Noodzakelijke gebruiksvoorwerpen
-
1 grote koekenpan of sauteerpan met dikke bodem
-
1 snijplank
-
1 scherp mes
-
1 houten lepel
-
1 steelpan om de bouillon in te verwarmen
-
1 kom om de saus in te mengen
Stapsgewijze voorbereiding
1. Bereid de ingrediënten voor.
-
Snijd de runderfilet in dunne, gelijkmatige reepjes om een gelijkmatige garing te garanderen.
-
Hak de ui fijn en snijd de champignons in plakjes.
-
Zorg dat de hete bouillon klaar is voor gebruik.
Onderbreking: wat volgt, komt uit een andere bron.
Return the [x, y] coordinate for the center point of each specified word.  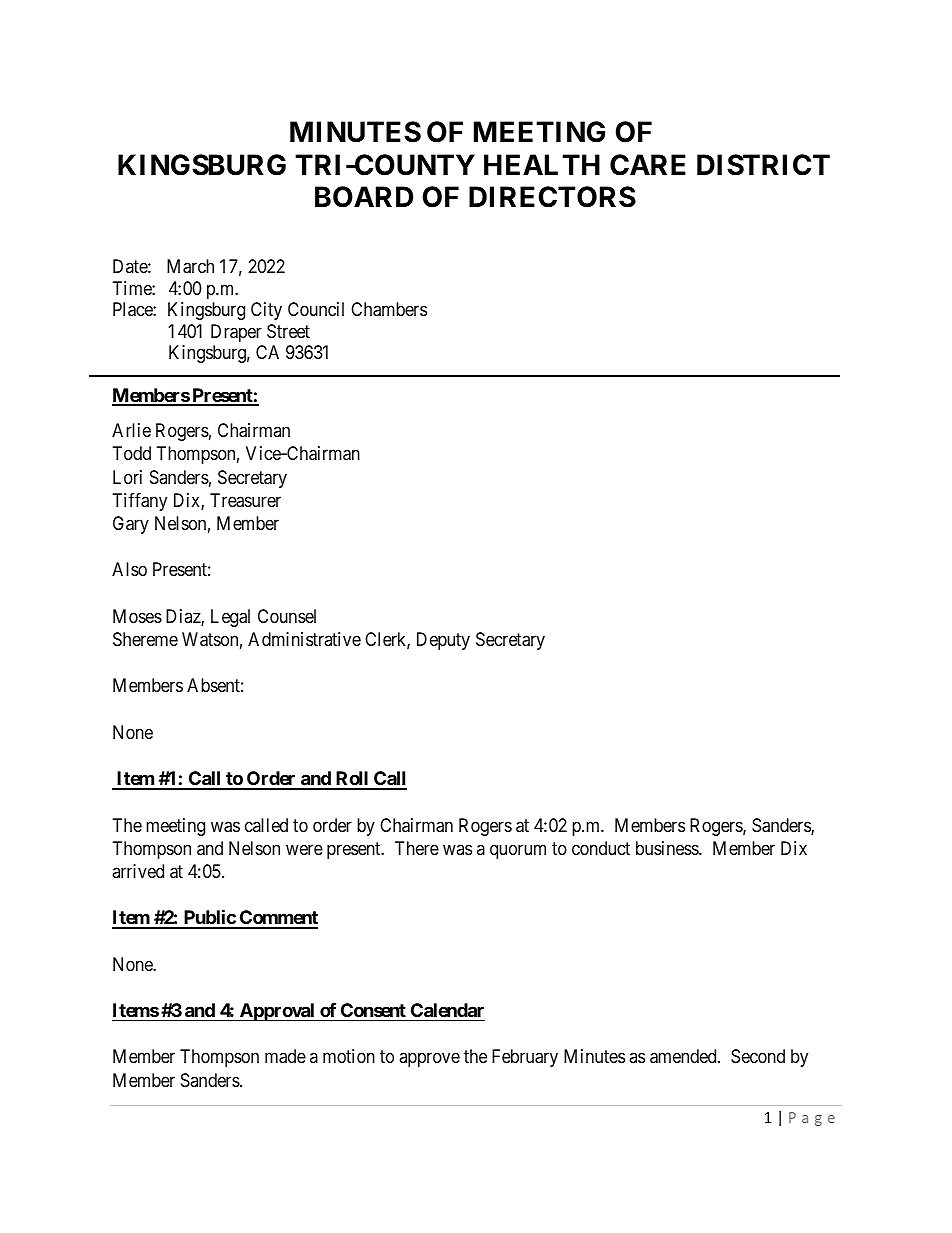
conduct [601, 848]
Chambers [389, 309]
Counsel [287, 616]
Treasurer [245, 500]
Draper [236, 333]
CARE [648, 165]
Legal [230, 618]
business [668, 848]
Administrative [304, 639]
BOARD [364, 197]
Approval [277, 1012]
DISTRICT [763, 165]
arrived [138, 871]
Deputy [443, 641]
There [417, 848]
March [190, 266]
2. Schroei het vlees dicht
-
Verhit de olie met de boter in een grote koekenpan.
-
Bak de reepjes rundvlees kort aan op hoog vuur, gedurende 1 tot 2 minuten, tot ze net bruin zijn.
-
Haal het vlees direct uit de pan en houd het warm om te voorkomen dat het te gaar wordt.
3. Bak de champignons en ui.
-
Voeg indien nodig een beetje boter toe aan dezelfde pan.
-
Fruit de ui tot hij doorschijnend is.
-
Voeg de champignons toe en bak ze tot ze lichtbruin zijn.
4. Blus de pan af en maak de saus.
-
Blus de pan af met een scheutje cognac en laat het geheel iets inkoken.
-
Voeg de paprika toe en giet er vervolgens de hete bouillon bij.
-
Reduceer het mengsel tot de helft om de smaken te concentreren.
5. Roer de room en mosterd erdoor.
-
Zet het vuur lager en voeg de room en mosterd toe.
-
Goed mengen en 2 minuten laten sudderen tot een gladde, omhullende saus ontstaat.
6. Maak het af en serveer.
-
Doe het rundvlees even terug in de saus, net lang genoeg om het op te warmen (zonder het verder te garen).
-
Breng op smaak met zout en peper.
- Bestrooi met verse peterselie voor het serveren.